In einer Grauzone zwischen Legalität und Illegalität bewegen sich Produkte, die kopierte Produkte anderer Hersteller unter eigenem Markennamen vertreiben. Häufig ist strittig, ob es sich um Produktpiraterie handelt, Markenpiraterie ist es aber nicht. Gerade im Bereich von Produkten, deren Wert in erheblichem Maße im ästhetischen Wert liegt, ist das weit verbreitet, z. B. bei Kleidung. Wenn die Gestalt dieser Produkte nicht durch Geschmacks- oder Gebrauchsmusterschutz geschützt ist, bestehen in der Regel keine rechtlichen Bedenken, ansonsten - bei Bestand von Gestaltmusterschutz - versuchen die Hersteller oft, rechtliche Handhabe durch geringfügige Gestaltveränderungen zu umgehen. Oft tun sich auch Fachleute schwer, den Ausgang einschlägiger Gerichtsprozesse vorherzusagen.

Die Herstellung und der Vertrieb von Nachahmerprodukten ist grundsätzlich erlaubt. Unter Nachahmerprodukte (auch als Me-too-Produkt bezeichnet, von engl. me too = ich auch) versteht man Produkte, die sich einem erfolgreichen innovativen Original-Produkt in vielen Eigenschaften angleichen und kurz nach dem Erstanbieter ebenfalls auf den Markt kommen. Nachahmerprodukte ähneln also einem Original; ist jedoch die Ähnlichkeit zu groß, dann ist ein solches Me-Too-Produkt schnell als ein Plagiat zu betrachten.

Im Rahmen der Hightech-Strategie 2020 hatte das BMBF Anfang 2008 die Forschungsoffensive "Innovationen gegen Produktpiraterie" gestartet. Innovative Unternehmen, Forschungsinstitute und einschlägige Dienstleister haben in zehn Verbundprojekten neue, besonders wirkungsvolle Maßnahmen gegen die Nachahmung von Maschinen, Dienstleistungen und Ersatzteilen erarbeitet.

Hier diente die Transferplattform  "ConImit" - Contra Imitatio  betroffenen und interessierten Unternehmen als Anlaufstelle, wo Informationen zu aktuellen Themen und Veranstaltungen bereitgestellt wurden. Jetzt hat die Plattform im Rahmen des Projekts it‘s OWL 3P – Prävention gegen Produktpiraterie die gleiche Funktion.

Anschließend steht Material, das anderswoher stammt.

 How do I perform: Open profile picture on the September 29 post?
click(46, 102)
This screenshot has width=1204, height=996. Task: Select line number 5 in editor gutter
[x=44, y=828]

Um die skrupellosen Geschäftspraktiken von Plagiatoren ins öffentliche Bewusstsein zu rücken und Industrie, Politik und Verbraucher für die Problematik zu sensibilisieren, vergibt die Aktion Plagiarius e.V. seit 1977 die gefürchtete Negativ-Auszeichnung „Plagiarius“ jährlich an Hersteller und Händler besonders dreister Nachahmungen.